Brief
Starting at the line with "Screen dimensions: 1215x980", return every line through the final one of the data, word for word. Pictures stay out.

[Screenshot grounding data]
■ ■ ■ ■ ■
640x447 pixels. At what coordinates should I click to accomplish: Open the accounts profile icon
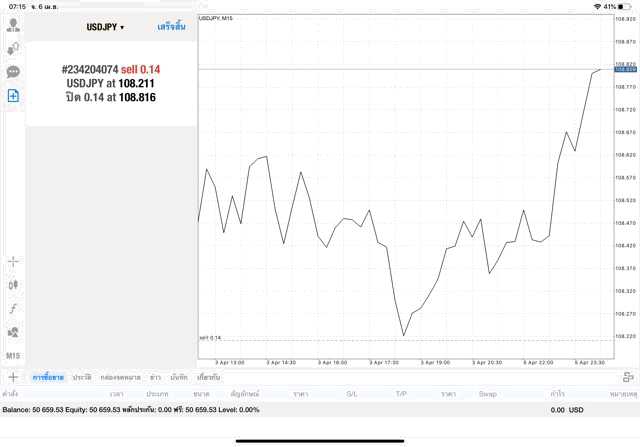click(13, 25)
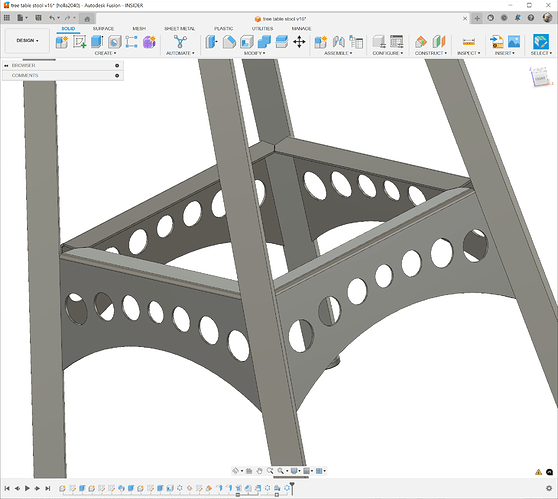Play the design timeline
This screenshot has width=558, height=499.
pyautogui.click(x=27, y=488)
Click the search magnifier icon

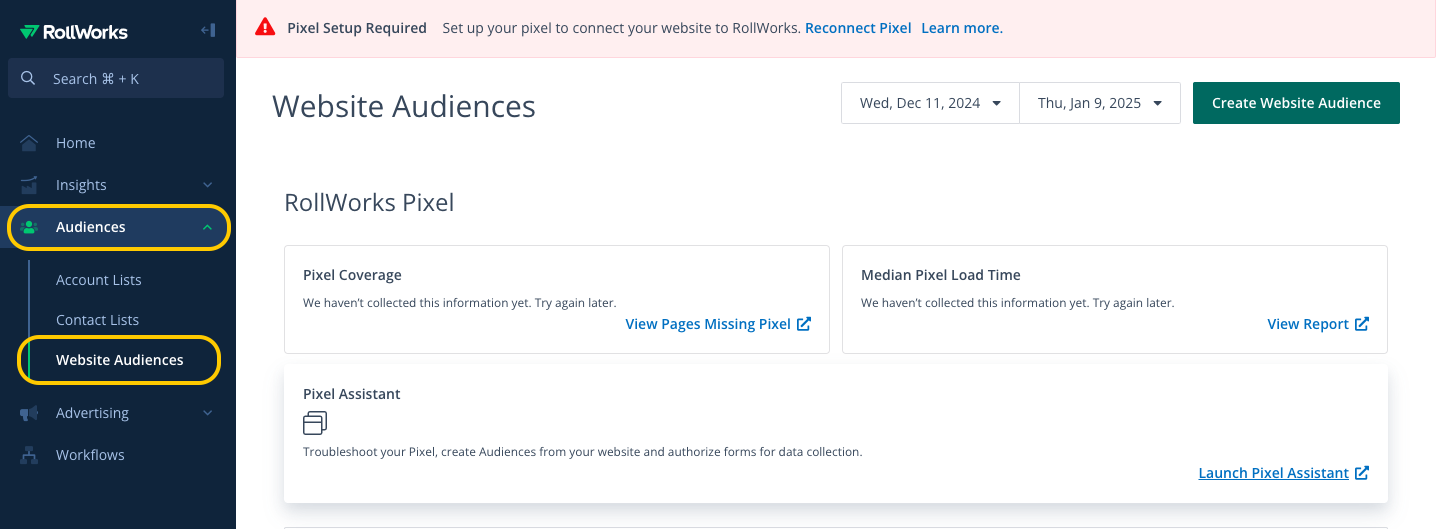coord(28,78)
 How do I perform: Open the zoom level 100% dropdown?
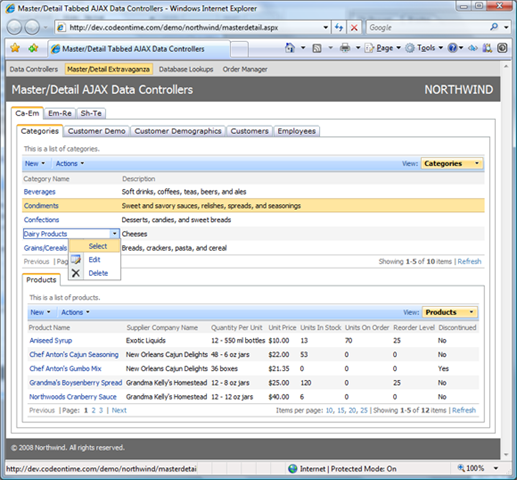[x=496, y=468]

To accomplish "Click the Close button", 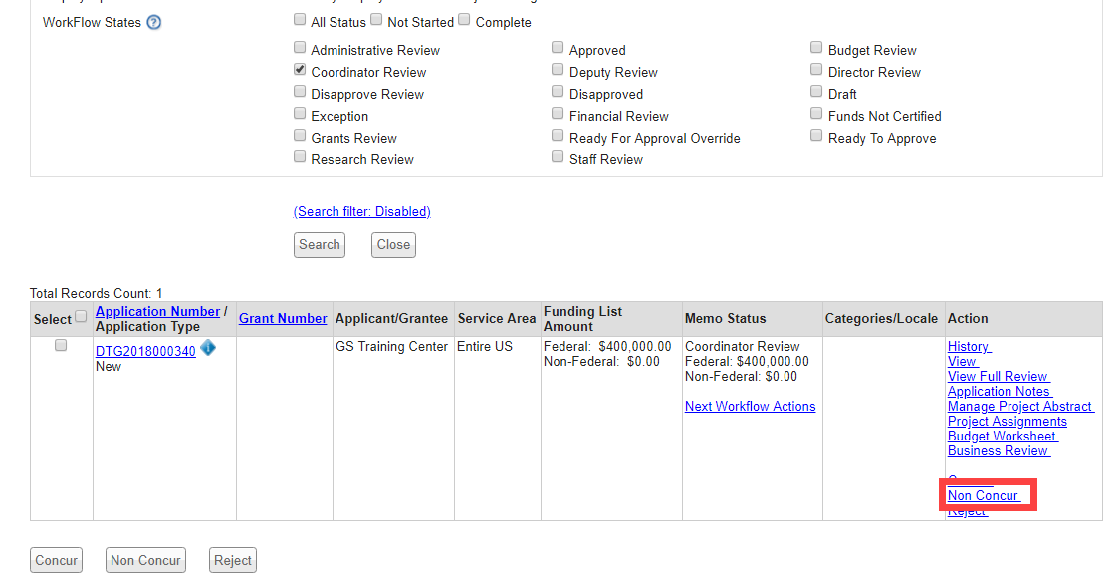I will pyautogui.click(x=393, y=245).
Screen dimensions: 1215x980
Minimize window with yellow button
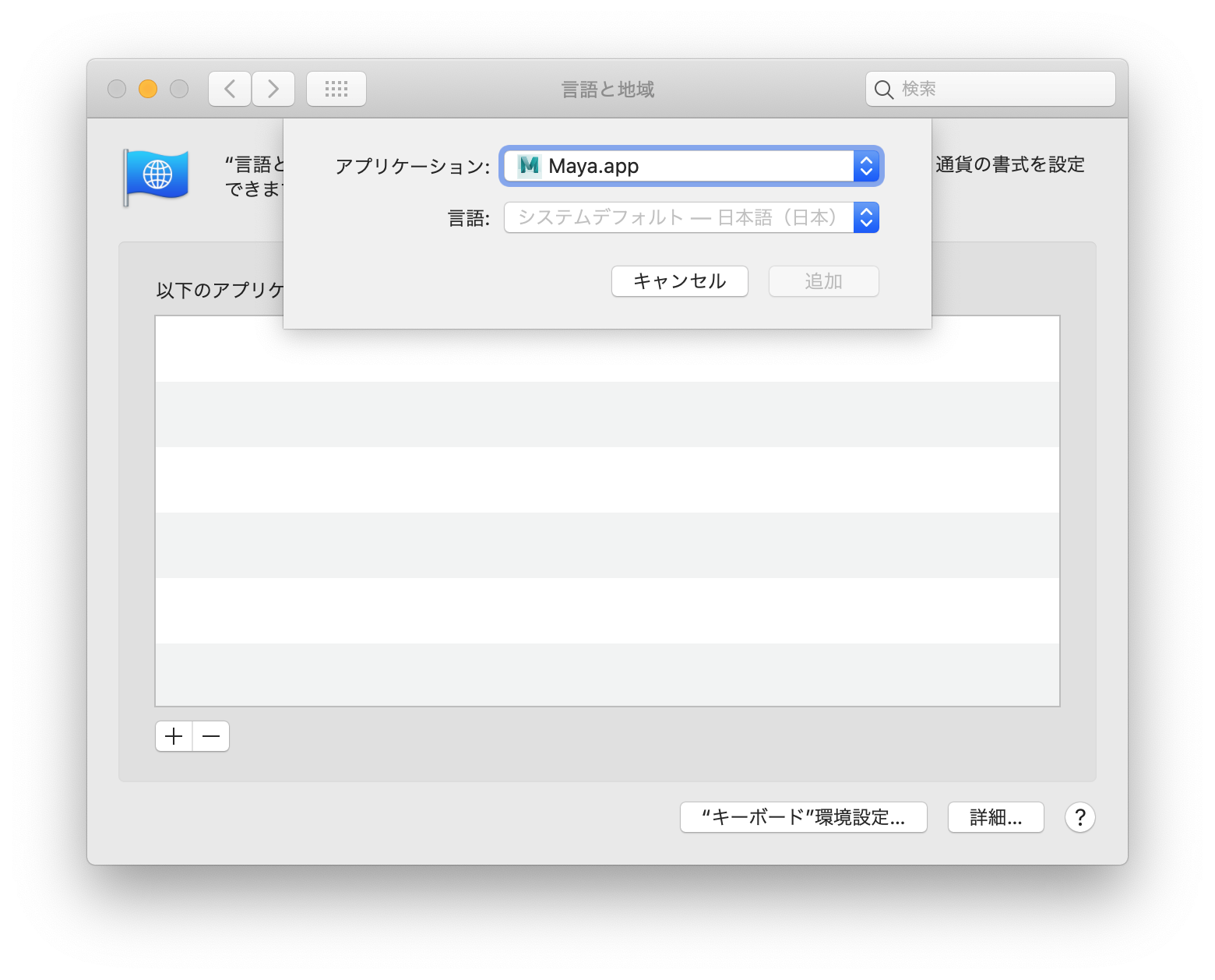(x=148, y=89)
■ ■ ■ ■ ■
Solution for this problem
Screen dimensions: 1215x980
Minimize window with yellow button
(x=148, y=89)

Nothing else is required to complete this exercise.